Suspiria is a 1977 Italian horror movie directed by Dario Argento. I watched the English language version, which I’m guessing was dubbed. I’ve heard a lot about this movie over the years – it’s on a ton of best-of lists – but I’ve never seen it. To tell the truth, I wasn’t crazy about the Dario Argento movies I’d sampled, and certainly didn’t expect this one to knock me on my ass (spoiler: it did). I borrowed Suspiria from my local library, because I couldn’t find it streaming for free.

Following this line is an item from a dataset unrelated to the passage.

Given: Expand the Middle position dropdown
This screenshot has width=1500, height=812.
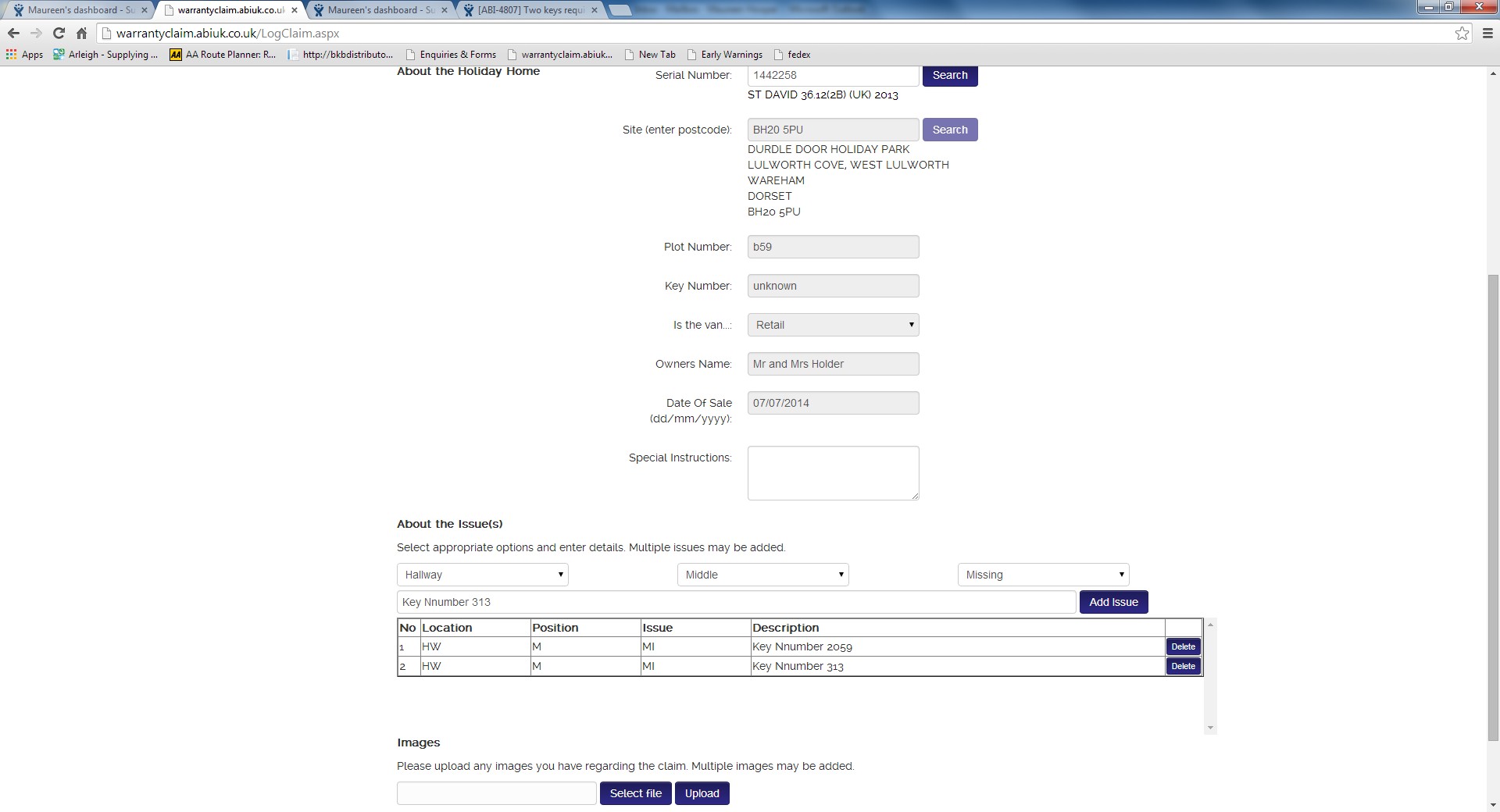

The plot: Suspiria doesn’t have a plot, but here goes. Suzy, a young dancer from America, joins a prestigious German dance academy. Suzy arrives during a downpour in the middle of the night and witnesses a fellow student fleeing into the forest. She never returns. The Tanz (which means Dance, no points for originality) Academy looks like the palace of an evil queen. Suzy’s fellow students are all right, but the instructors – led by Miss Tanner – are a bit off. We get the sense something’s wrong with them, although it’s hard to tell what. In fact, the plot revolves around the question ‘where do the instructors go at night?’

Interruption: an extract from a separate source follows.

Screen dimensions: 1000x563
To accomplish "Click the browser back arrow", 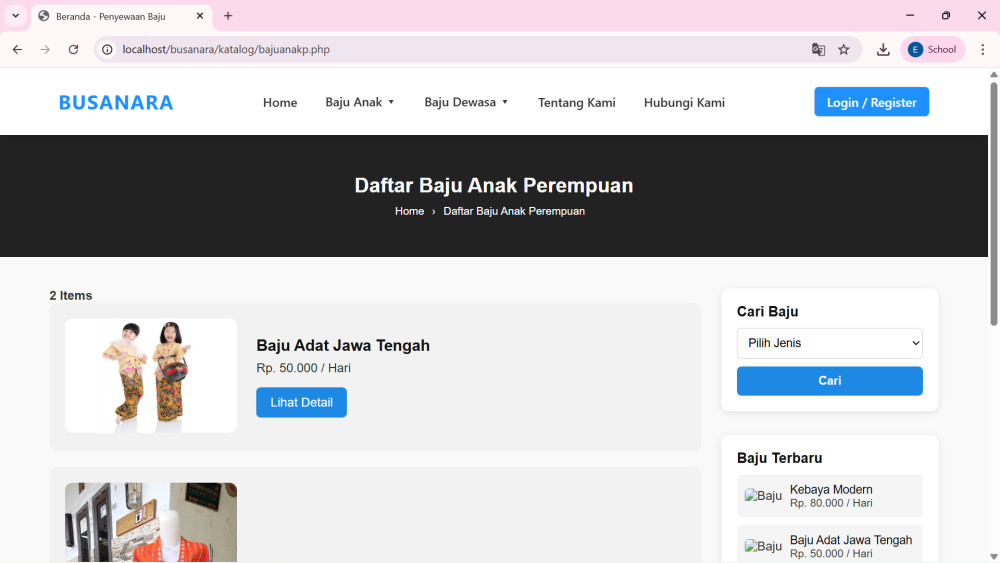I will (x=17, y=49).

That’s the basic plot. What follows is a pastiche of vivid images, knives, pierced hearts, barbed wire, mad dogs, crazy bats, maggots, an undercurrent of Technicolor sadism surfacing suddenly and then slipping away. There are scenes of people flying…just because we don’t see them doesn’t mean they’re not real. With murders as finely choreographed as any ballet, Suspiria bursts with bright, pastel colors; the reds are so very red. The eerie soundtrack, composed by the rock band Goblin, heightens the effect.
Suspiria is an evil fairy tale. Perhaps ‘old school fairy tale’ would be the better way to put it. In the unexpurgated version of Little Red Riding Hood the wolf eats the girl. Much of this movie’s imagery reminded me of The Shining, which makes sense because both movies are obsessed with fairy tales. I was surprised by how much I liked Suspiria, even on a second viewing.